▶ [Description of the task] From the first line of the listing, copy each line exactly until you have included the line with "Click the 0.000 y-axis tick label"; leave out the pictures.

--

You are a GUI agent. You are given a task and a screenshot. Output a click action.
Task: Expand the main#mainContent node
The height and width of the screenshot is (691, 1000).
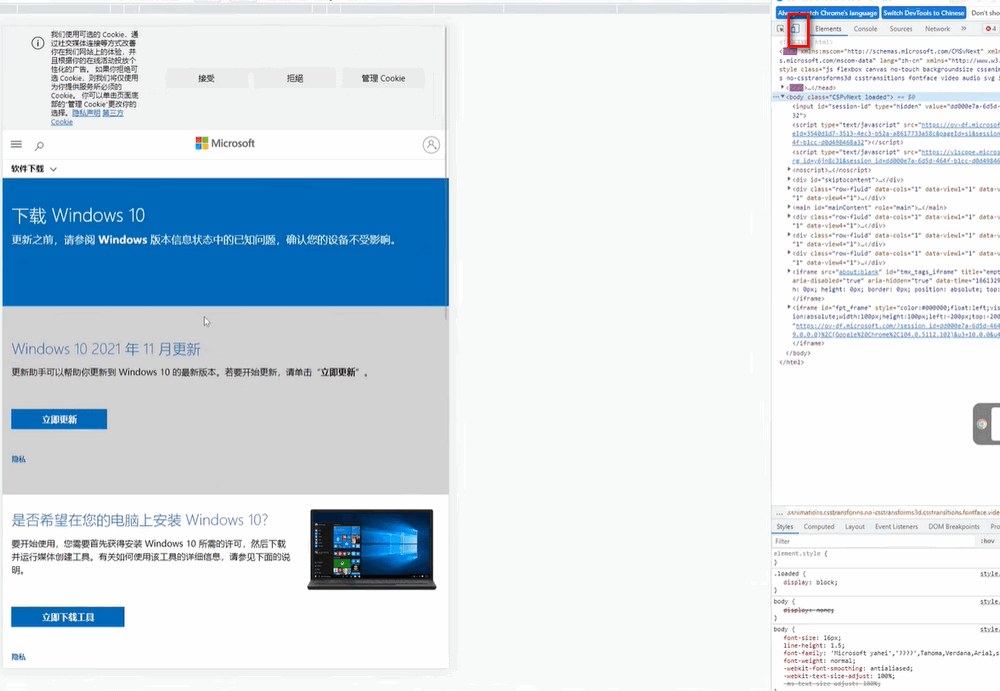pos(789,208)
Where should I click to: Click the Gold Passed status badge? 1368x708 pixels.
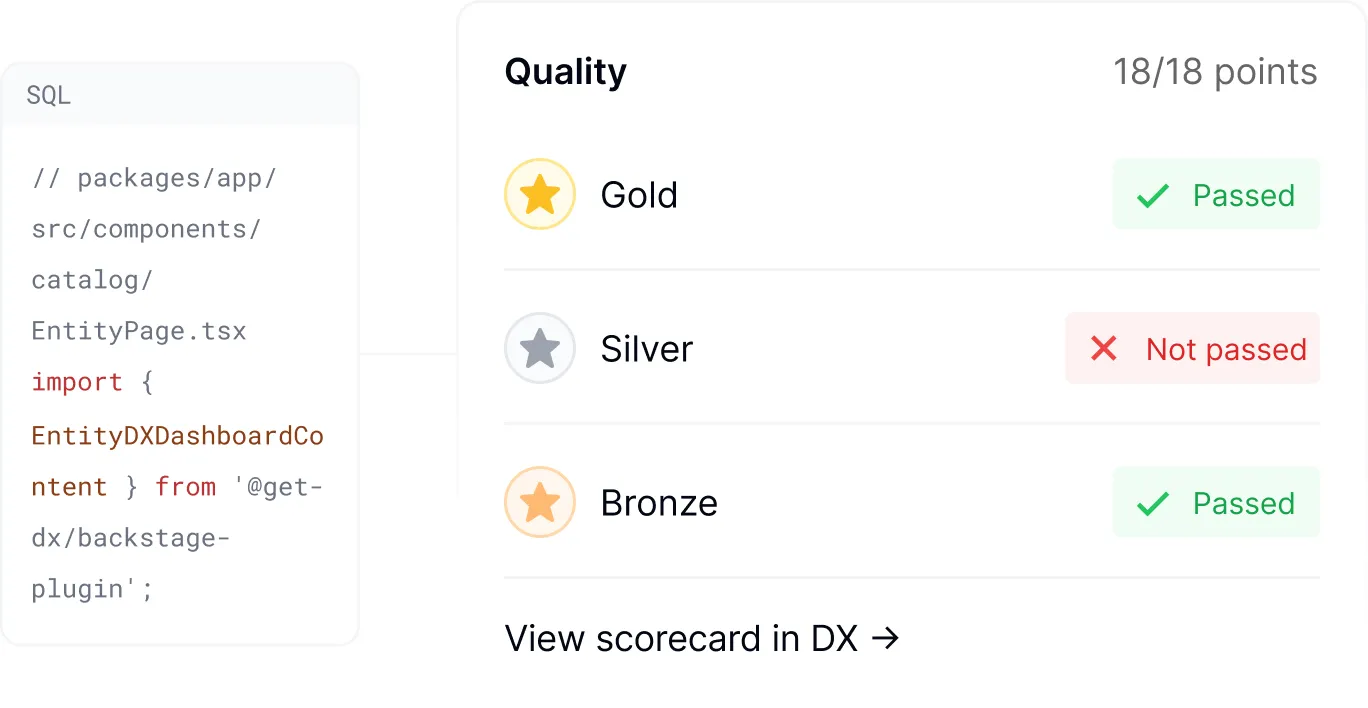pos(1216,195)
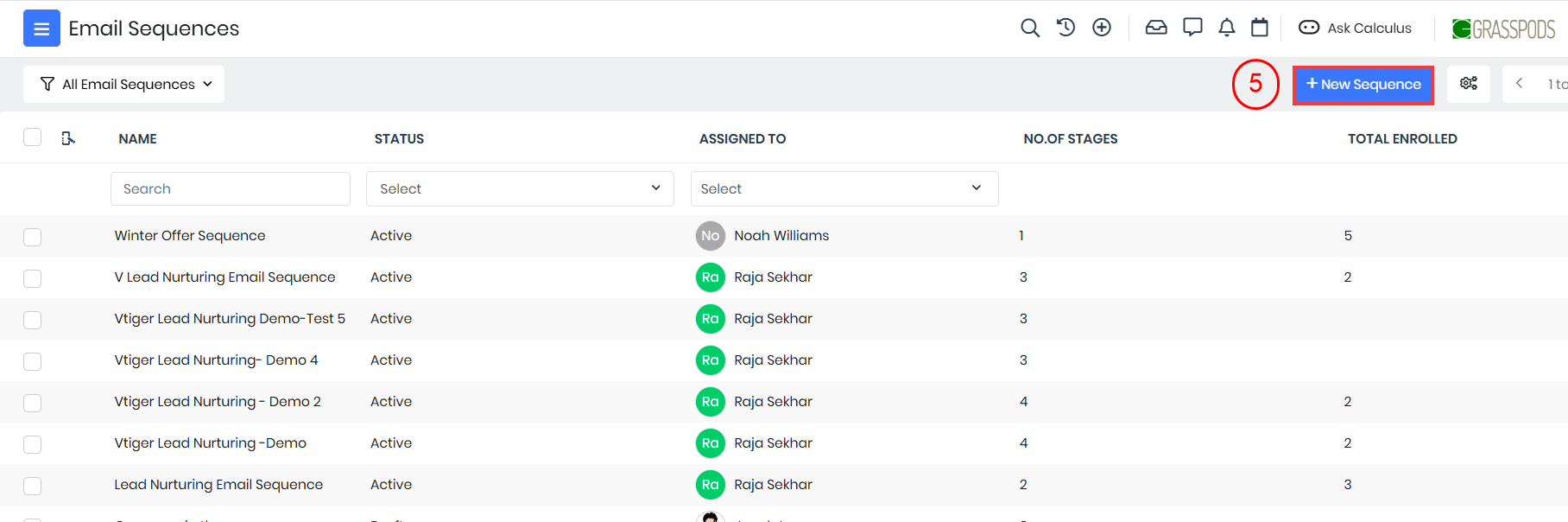Open the chat messages icon

(1192, 28)

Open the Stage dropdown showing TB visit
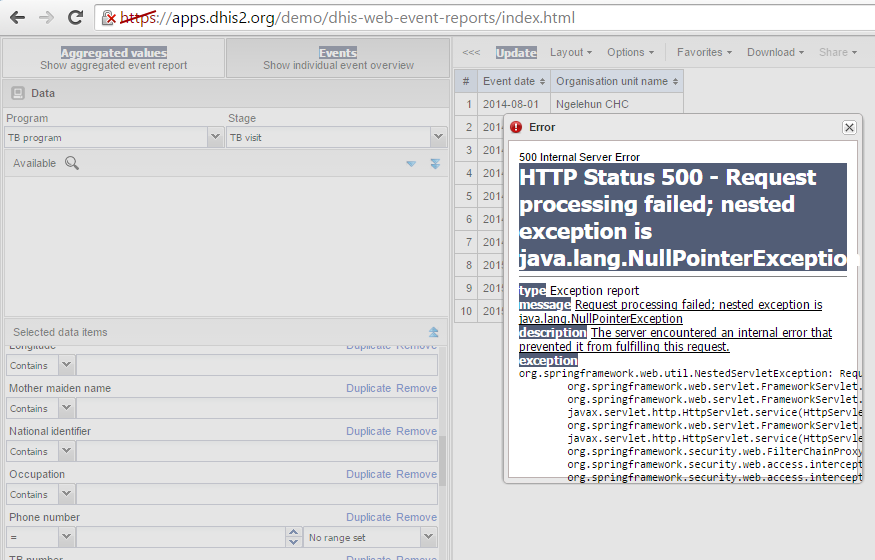(x=438, y=137)
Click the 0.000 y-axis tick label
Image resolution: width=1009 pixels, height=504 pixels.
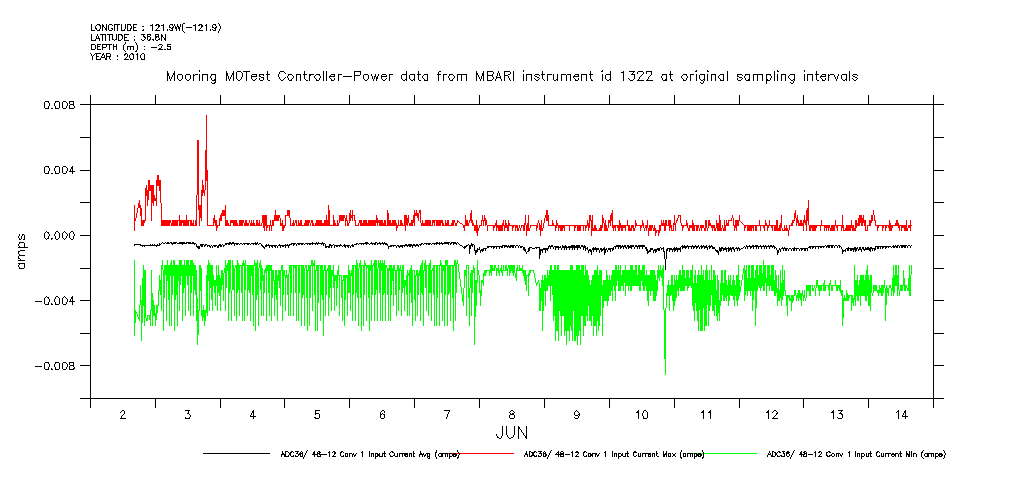59,236
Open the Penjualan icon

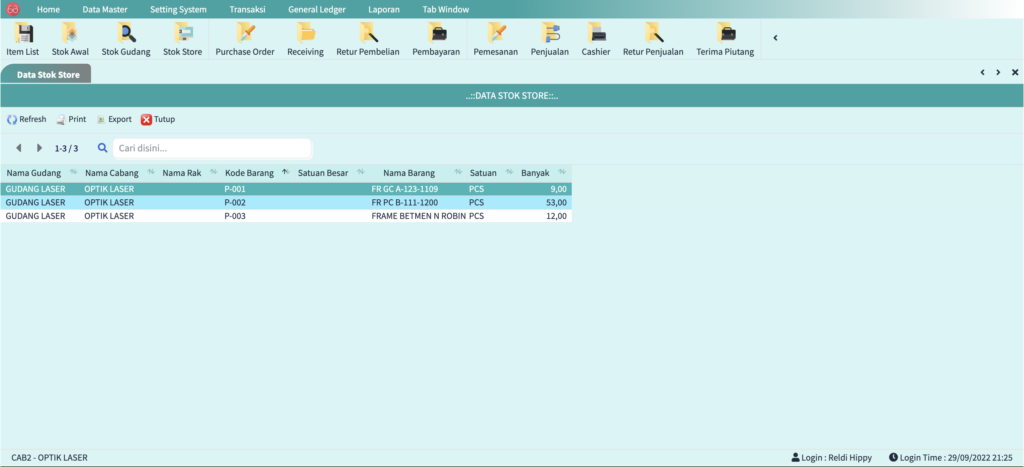(549, 38)
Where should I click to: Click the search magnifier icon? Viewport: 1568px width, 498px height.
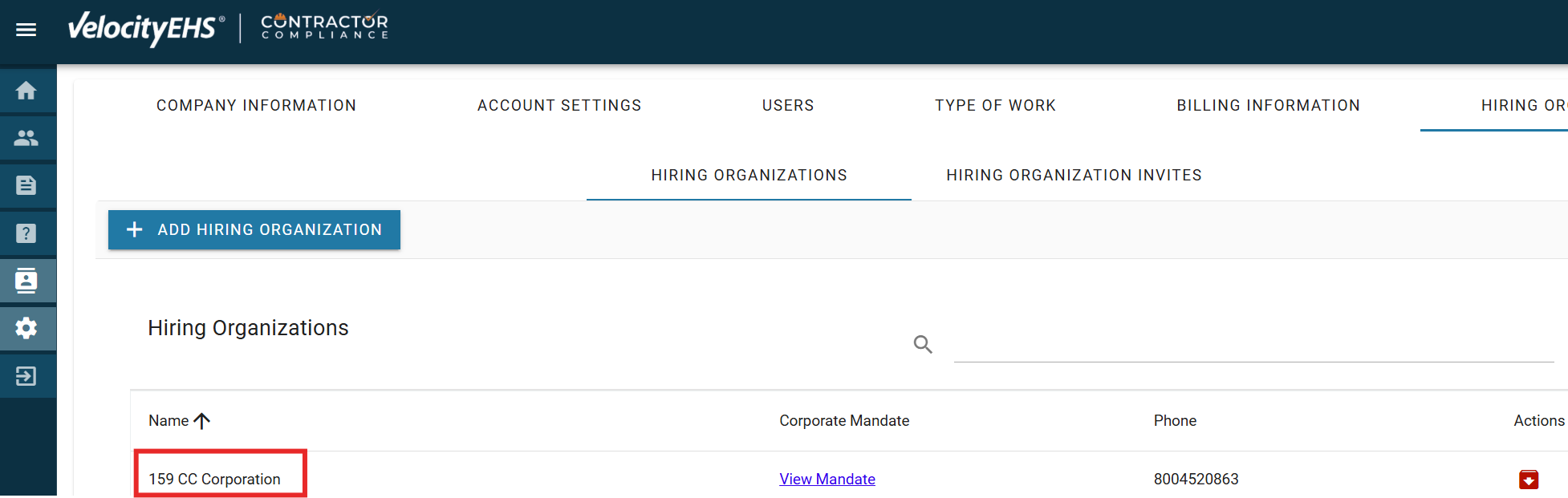pyautogui.click(x=923, y=345)
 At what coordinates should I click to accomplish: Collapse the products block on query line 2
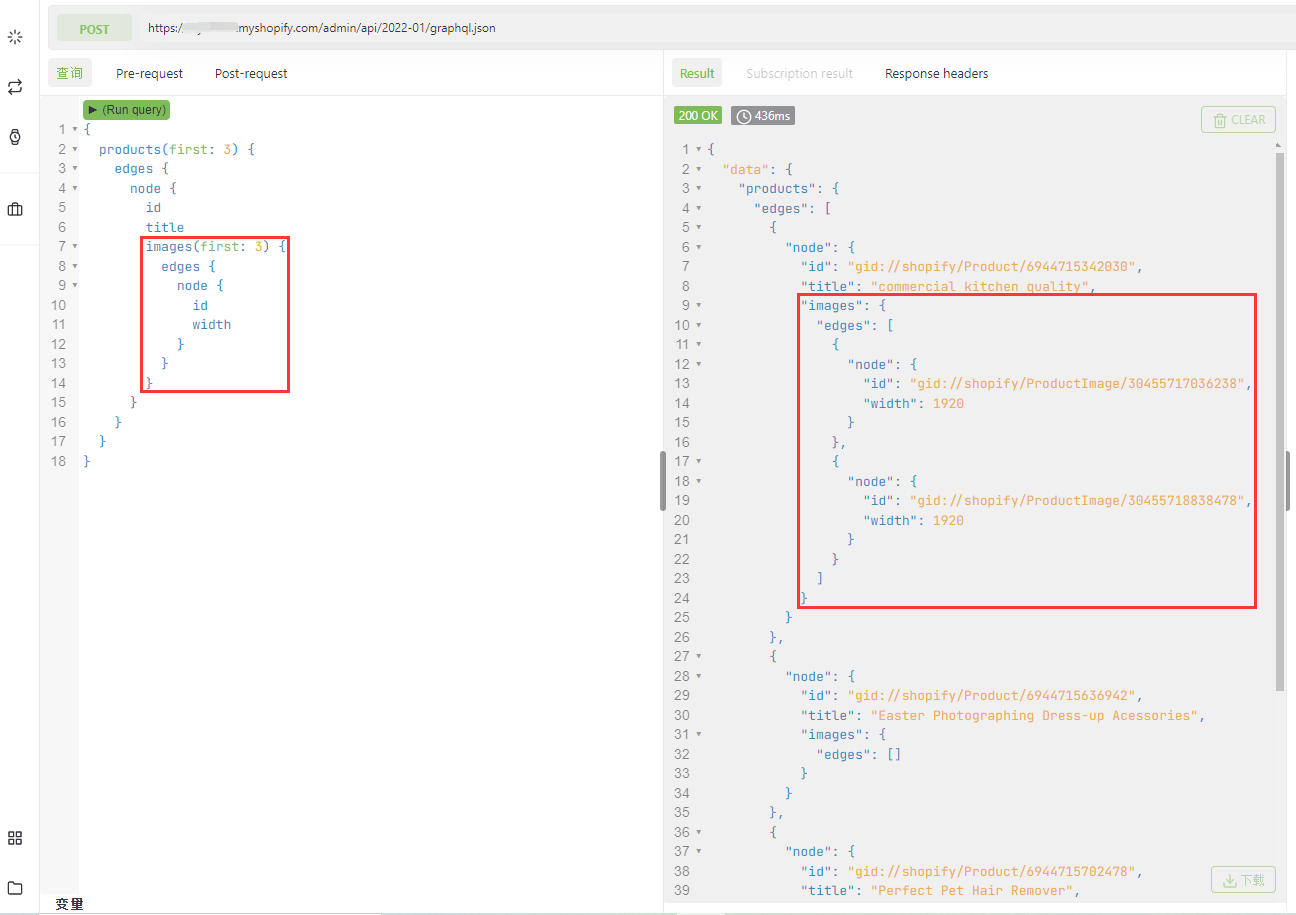(x=75, y=149)

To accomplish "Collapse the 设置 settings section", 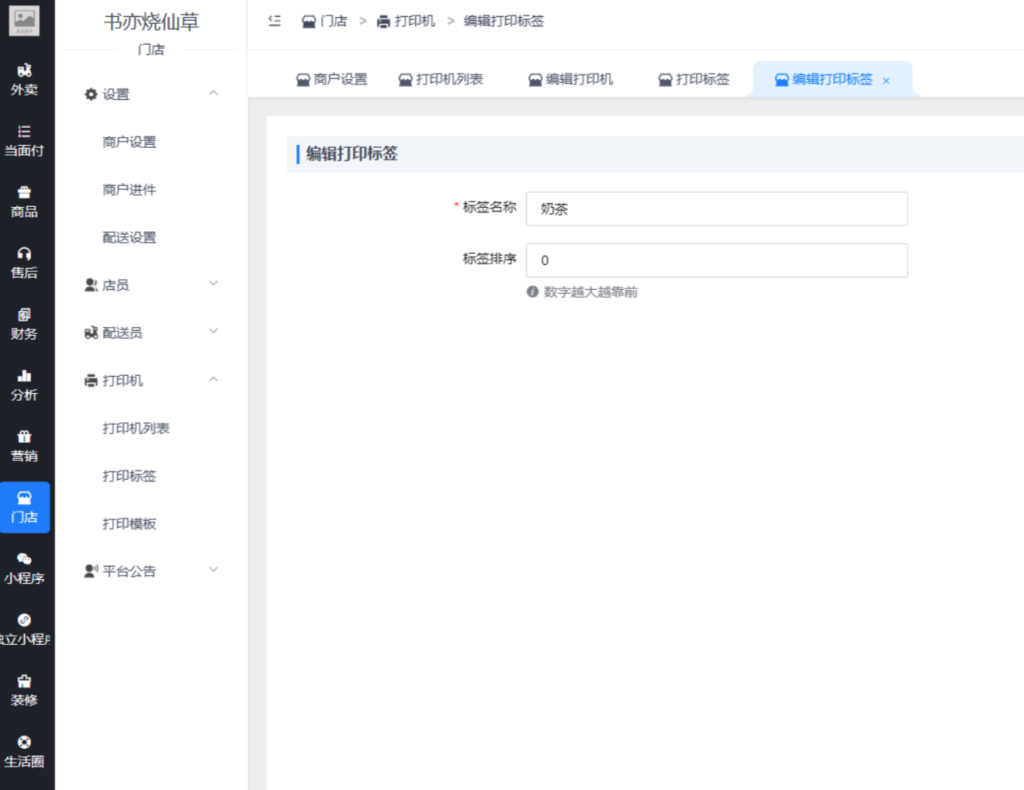I will pos(212,94).
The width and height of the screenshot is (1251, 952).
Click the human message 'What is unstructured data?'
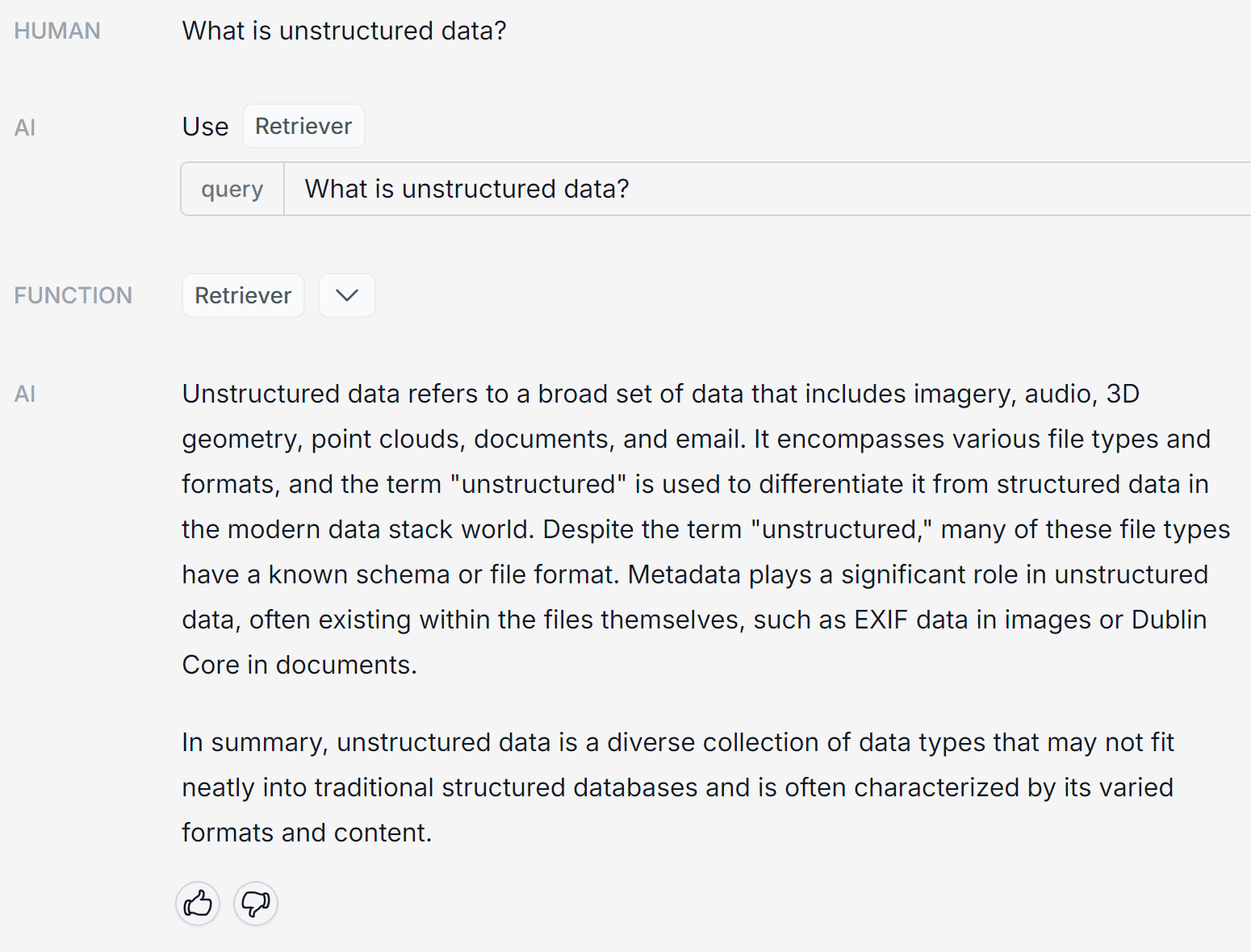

--

▶ [Your solution]
You are a GUI agent. You are given a task and a screenshot. Output a click action.
Task: Expand the main#mainContent node
The height and width of the screenshot is (691, 1000).
pos(789,208)
Where should I click to: Click the Gold Passed status badge? 1368x708 pixels.
pos(1216,195)
Open the chat messages icon

(1192, 28)

Open the Stage dropdown showing TB visit
(x=438, y=137)
Click the 0.000 y-axis tick label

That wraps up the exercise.